Work instructions: The result must match the data exactly, line for line.

** Opening Provided data block **

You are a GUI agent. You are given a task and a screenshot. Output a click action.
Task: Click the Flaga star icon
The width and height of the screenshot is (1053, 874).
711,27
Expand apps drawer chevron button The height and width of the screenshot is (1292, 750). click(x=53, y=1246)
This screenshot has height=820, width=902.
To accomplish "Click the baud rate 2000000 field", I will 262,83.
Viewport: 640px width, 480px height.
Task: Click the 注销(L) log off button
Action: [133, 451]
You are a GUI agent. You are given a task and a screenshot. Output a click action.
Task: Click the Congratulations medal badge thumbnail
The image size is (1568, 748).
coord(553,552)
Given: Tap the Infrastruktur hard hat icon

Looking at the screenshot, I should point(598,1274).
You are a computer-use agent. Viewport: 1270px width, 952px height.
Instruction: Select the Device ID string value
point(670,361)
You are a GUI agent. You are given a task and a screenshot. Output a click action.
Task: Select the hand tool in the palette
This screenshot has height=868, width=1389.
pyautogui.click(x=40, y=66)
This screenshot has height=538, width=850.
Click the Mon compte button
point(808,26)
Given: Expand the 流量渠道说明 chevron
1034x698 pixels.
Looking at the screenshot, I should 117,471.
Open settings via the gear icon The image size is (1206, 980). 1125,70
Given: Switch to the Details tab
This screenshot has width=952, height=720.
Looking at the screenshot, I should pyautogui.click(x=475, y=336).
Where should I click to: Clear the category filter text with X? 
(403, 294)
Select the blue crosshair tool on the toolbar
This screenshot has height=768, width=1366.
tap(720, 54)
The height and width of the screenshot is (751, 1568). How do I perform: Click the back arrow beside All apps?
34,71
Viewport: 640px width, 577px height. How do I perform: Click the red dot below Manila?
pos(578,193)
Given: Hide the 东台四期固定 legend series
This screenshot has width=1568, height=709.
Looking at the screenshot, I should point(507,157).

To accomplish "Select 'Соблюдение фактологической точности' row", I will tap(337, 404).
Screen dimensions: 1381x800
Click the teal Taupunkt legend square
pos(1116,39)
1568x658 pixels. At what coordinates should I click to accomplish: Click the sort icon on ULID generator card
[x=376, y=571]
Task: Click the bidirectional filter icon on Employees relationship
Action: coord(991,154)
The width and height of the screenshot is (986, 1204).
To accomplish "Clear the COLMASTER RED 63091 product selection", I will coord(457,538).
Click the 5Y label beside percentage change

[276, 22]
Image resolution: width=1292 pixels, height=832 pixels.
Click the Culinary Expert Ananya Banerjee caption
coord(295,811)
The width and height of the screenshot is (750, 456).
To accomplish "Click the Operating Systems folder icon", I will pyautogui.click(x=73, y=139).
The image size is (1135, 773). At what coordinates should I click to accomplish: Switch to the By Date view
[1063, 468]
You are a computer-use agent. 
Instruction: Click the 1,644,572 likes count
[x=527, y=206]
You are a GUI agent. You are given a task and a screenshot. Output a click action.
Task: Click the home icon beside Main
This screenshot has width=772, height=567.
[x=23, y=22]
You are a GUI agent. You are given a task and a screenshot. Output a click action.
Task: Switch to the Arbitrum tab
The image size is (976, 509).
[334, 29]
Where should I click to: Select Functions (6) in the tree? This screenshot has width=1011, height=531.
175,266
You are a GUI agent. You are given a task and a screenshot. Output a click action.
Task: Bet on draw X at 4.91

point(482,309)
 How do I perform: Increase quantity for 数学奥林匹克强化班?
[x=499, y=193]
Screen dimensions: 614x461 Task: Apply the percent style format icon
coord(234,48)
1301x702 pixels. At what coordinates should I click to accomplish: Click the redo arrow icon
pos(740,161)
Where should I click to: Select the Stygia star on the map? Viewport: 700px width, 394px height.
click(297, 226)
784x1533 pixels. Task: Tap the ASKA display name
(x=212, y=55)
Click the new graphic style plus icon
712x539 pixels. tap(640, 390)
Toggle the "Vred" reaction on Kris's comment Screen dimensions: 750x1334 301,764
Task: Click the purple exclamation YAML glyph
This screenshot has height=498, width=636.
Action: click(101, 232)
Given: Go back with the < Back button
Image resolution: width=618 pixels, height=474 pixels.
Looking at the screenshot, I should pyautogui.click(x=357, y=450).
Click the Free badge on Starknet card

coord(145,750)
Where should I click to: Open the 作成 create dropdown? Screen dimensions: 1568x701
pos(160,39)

** Closing Provided data block **

Task solution:
You are a GUI agent. You are given a task and a screenshot. Output a click action.
Task: Click the Flaga star icon
The width and height of the screenshot is (1053, 874).
711,27
Expand apps drawer chevron button The height and width of the screenshot is (1292, 750). click(x=53, y=1246)
This screenshot has height=820, width=902.
To accomplish "Click the baud rate 2000000 field", I will 262,83.
Viewport: 640px width, 480px height.
Task: Click the 注销(L) log off button
Action: [133, 451]
You are a GUI agent. You are given a task and a screenshot. Output a click action.
Task: Click the Congratulations medal badge thumbnail
The image size is (1568, 748).
coord(553,552)
Given: Tap the Infrastruktur hard hat icon

Looking at the screenshot, I should point(598,1274).
You are a computer-use agent. Viewport: 1270px width, 952px height.
Instruction: Select the Device ID string value
point(670,361)
You are a GUI agent. You are given a task and a screenshot. Output a click action.
Task: Select the hand tool in the palette
This screenshot has height=868, width=1389.
pyautogui.click(x=40, y=66)
This screenshot has height=538, width=850.
Click the Mon compte button
point(808,26)
Given: Expand the 流量渠道说明 chevron
1034x698 pixels.
Looking at the screenshot, I should 117,471.
Open settings via the gear icon The image size is (1206, 980). 1125,70
Given: Switch to the Details tab
This screenshot has width=952, height=720.
Looking at the screenshot, I should pyautogui.click(x=475, y=336).
Where should I click to: Clear the category filter text with X? 
(403, 294)
Select the blue crosshair tool on the toolbar
This screenshot has height=768, width=1366.
tap(720, 54)
The height and width of the screenshot is (751, 1568). How do I perform: Click the back arrow beside All apps?
34,71
Viewport: 640px width, 577px height. How do I perform: Click the red dot below Manila?
pos(578,193)
Given: Hide the 东台四期固定 legend series
This screenshot has width=1568, height=709.
Looking at the screenshot, I should point(507,157).

To accomplish "Select 'Соблюдение фактологической точности' row", I will tap(337, 404).
Screen dimensions: 1381x800
Click the teal Taupunkt legend square
pos(1116,39)
1568x658 pixels. At what coordinates should I click to accomplish: Click the sort icon on ULID generator card
[x=376, y=571]
Task: Click the bidirectional filter icon on Employees relationship
Action: coord(991,154)
The width and height of the screenshot is (986, 1204).
To accomplish "Clear the COLMASTER RED 63091 product selection", I will coord(457,538).
Click the 5Y label beside percentage change

[276, 22]
Image resolution: width=1292 pixels, height=832 pixels.
Click the Culinary Expert Ananya Banerjee caption
coord(295,811)
The width and height of the screenshot is (750, 456).
To accomplish "Click the Operating Systems folder icon", I will pyautogui.click(x=73, y=139).
The image size is (1135, 773). At what coordinates should I click to accomplish: Switch to the By Date view
[1063, 468]
You are a computer-use agent. 
Instruction: Click the 1,644,572 likes count
[x=527, y=206]
You are a GUI agent. You are given a task and a screenshot. Output a click action.
Task: Click the home icon beside Main
This screenshot has width=772, height=567.
[x=23, y=22]
You are a GUI agent. You are given a task and a screenshot. Output a click action.
Task: Switch to the Arbitrum tab
The image size is (976, 509).
[334, 29]
Where should I click to: Select Functions (6) in the tree? This screenshot has width=1011, height=531.
175,266
You are a GUI agent. You are given a task and a screenshot. Output a click action.
Task: Bet on draw X at 4.91

point(482,309)
 How do I perform: Increase quantity for 数学奥林匹克强化班?
[x=499, y=193]
Screen dimensions: 614x461 Task: Apply the percent style format icon
coord(234,48)
1301x702 pixels. At what coordinates should I click to accomplish: Click the redo arrow icon
pos(740,161)
Where should I click to: Select the Stygia star on the map? Viewport: 700px width, 394px height.
click(297, 226)
784x1533 pixels. Task: Tap the ASKA display name
(x=212, y=55)
Click the new graphic style plus icon
712x539 pixels. tap(640, 390)
Toggle the "Vred" reaction on Kris's comment Screen dimensions: 750x1334 301,764
Task: Click the purple exclamation YAML glyph
This screenshot has height=498, width=636.
Action: click(101, 232)
Given: Go back with the < Back button
Image resolution: width=618 pixels, height=474 pixels.
Looking at the screenshot, I should pyautogui.click(x=357, y=450).
Click the Free badge on Starknet card

coord(145,750)
Where should I click to: Open the 作成 create dropdown? Screen dimensions: 1568x701
pos(160,39)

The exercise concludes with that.